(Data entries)

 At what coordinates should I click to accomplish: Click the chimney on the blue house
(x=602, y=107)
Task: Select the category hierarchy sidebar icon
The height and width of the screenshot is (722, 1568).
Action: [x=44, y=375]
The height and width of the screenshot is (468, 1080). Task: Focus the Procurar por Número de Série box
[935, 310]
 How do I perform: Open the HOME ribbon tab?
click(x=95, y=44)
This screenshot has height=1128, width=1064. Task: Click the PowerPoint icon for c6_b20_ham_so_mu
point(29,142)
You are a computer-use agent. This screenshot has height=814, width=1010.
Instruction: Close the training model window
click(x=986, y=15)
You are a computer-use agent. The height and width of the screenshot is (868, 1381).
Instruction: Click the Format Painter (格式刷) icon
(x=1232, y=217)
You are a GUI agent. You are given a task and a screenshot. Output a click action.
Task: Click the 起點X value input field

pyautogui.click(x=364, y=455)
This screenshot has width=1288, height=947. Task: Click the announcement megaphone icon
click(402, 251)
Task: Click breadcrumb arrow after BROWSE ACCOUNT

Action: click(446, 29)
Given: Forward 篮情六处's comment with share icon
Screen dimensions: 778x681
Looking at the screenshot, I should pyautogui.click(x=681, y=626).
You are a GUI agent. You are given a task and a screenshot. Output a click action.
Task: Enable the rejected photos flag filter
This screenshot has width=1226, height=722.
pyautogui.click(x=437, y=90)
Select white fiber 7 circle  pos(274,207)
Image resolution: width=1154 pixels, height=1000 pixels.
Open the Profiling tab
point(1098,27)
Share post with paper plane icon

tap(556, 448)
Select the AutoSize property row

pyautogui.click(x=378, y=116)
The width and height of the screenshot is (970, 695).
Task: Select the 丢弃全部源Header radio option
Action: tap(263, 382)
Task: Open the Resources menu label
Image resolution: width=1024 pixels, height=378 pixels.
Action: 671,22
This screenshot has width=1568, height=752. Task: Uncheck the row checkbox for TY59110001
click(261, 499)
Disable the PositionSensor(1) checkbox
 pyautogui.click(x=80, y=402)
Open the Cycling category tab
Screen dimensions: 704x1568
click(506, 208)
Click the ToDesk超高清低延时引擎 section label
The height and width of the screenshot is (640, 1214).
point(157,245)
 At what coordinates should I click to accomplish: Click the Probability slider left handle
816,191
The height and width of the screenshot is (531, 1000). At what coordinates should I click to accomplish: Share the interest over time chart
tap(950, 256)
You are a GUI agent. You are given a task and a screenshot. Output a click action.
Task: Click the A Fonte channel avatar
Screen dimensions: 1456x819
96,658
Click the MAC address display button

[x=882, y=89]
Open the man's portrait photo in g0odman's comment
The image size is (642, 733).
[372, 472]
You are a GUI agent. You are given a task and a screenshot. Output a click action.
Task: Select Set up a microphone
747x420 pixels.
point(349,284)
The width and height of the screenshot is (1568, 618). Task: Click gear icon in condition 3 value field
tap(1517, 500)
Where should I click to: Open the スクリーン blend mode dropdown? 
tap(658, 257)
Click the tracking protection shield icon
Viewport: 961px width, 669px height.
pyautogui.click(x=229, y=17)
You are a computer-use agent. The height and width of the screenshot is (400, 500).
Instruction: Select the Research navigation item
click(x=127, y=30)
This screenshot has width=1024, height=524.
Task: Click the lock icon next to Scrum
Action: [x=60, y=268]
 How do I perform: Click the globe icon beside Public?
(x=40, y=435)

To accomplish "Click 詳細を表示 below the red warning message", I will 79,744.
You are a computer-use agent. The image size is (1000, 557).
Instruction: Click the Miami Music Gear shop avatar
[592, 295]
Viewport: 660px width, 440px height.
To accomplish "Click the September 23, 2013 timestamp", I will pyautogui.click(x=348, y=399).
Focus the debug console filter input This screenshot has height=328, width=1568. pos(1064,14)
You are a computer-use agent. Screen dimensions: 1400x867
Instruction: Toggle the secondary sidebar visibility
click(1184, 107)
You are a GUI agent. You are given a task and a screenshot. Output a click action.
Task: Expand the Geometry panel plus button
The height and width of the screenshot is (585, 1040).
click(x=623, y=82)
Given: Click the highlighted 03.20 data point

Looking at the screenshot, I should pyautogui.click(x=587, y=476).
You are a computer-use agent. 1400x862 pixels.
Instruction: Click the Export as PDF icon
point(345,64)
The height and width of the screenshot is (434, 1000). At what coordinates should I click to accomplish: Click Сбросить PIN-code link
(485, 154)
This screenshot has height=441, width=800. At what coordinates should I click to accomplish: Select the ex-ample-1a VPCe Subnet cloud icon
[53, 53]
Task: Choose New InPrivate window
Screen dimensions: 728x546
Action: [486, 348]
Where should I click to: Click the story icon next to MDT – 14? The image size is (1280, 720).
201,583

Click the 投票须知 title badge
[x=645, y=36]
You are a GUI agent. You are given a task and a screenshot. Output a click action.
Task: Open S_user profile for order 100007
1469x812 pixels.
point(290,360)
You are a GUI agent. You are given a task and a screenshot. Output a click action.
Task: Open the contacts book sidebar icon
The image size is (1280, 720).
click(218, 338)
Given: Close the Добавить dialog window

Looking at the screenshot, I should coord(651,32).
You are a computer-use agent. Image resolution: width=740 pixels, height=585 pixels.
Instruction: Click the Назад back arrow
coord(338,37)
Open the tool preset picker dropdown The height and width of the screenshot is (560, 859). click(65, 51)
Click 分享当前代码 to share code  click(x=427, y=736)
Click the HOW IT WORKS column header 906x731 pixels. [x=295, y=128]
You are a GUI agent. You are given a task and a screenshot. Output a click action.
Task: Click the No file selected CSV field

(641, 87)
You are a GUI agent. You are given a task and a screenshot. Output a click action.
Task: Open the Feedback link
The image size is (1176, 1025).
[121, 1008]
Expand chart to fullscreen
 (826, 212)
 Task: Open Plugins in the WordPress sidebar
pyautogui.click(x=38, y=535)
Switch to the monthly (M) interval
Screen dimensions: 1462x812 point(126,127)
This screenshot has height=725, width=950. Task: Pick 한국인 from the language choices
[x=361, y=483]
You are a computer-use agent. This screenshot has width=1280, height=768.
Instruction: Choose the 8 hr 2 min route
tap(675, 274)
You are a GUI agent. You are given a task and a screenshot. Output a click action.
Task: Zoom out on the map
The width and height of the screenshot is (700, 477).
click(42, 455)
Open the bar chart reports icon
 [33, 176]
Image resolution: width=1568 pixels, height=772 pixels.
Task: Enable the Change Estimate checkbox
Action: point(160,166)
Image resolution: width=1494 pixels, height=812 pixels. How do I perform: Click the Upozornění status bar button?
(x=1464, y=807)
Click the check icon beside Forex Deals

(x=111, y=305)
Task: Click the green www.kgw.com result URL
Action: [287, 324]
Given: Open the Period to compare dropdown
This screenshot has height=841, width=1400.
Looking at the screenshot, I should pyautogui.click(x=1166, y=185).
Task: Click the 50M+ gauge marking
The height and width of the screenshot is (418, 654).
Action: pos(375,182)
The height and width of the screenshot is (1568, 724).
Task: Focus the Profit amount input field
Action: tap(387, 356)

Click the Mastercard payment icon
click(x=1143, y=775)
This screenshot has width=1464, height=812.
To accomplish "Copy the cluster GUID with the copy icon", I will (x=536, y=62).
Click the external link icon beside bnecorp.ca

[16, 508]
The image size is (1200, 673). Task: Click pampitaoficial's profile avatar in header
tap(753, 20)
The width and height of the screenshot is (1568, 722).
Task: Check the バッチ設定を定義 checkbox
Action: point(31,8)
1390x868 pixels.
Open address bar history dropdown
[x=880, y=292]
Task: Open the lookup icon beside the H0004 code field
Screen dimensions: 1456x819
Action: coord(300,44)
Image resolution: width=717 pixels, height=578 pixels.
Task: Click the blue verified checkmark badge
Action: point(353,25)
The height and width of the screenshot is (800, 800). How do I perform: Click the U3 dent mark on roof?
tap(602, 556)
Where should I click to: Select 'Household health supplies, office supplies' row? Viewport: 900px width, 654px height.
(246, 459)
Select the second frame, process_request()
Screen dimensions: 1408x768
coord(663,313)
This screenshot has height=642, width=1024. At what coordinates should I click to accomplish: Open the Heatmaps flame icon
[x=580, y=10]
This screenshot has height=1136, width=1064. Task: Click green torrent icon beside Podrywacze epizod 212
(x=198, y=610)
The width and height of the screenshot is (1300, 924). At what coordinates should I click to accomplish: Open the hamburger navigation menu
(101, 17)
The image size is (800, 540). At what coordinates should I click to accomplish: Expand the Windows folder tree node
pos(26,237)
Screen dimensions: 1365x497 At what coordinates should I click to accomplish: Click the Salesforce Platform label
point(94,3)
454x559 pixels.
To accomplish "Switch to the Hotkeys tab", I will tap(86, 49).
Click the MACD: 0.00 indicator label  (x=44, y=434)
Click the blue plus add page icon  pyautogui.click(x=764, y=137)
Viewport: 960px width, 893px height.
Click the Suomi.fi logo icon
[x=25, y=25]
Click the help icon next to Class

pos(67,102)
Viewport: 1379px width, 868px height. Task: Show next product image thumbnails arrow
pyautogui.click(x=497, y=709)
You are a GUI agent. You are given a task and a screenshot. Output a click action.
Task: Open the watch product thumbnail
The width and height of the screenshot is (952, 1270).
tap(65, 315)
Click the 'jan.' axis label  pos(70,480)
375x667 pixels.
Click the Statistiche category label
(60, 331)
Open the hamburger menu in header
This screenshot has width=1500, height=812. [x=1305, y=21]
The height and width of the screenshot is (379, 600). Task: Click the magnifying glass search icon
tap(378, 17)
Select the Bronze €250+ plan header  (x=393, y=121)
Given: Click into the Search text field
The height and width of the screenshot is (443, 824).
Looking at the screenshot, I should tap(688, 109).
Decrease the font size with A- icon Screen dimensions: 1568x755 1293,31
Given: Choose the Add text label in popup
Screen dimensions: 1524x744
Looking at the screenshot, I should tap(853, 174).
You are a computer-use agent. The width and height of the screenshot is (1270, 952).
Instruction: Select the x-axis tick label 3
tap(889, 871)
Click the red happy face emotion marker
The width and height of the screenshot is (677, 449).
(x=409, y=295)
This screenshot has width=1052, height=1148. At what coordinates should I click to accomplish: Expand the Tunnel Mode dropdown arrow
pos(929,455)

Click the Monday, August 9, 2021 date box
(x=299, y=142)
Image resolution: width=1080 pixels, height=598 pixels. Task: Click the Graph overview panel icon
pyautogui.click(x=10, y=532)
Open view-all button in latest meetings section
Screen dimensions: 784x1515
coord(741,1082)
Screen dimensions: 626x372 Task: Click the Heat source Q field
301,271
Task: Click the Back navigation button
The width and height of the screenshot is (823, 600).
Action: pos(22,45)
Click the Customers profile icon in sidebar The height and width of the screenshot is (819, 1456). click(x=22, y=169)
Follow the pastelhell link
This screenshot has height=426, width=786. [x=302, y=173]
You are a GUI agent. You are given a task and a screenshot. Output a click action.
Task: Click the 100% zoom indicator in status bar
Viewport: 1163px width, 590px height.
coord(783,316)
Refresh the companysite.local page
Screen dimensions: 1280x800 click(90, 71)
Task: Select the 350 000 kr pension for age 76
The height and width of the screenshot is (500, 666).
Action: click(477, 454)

- [DIRECTIONS FOR THIS TASK] Rewrite the data from the line containing "The image size is (800, 540)." down to the line containing "will tap(86, 49).", substituting "Where should I click to" for every occurrence of "At what coordinates should I click to accomplish" and changing nothing else.

- [IN RESPONSE]
The image size is (800, 540). Where should I click to: Expand the Windows folder tree node
pos(26,237)
Screen dimensions: 1365x497 Where should I click to: Click the Salesforce Platform label
point(94,3)
454x559 pixels.
To accomplish "Switch to the Hotkeys tab", I will tap(86, 49).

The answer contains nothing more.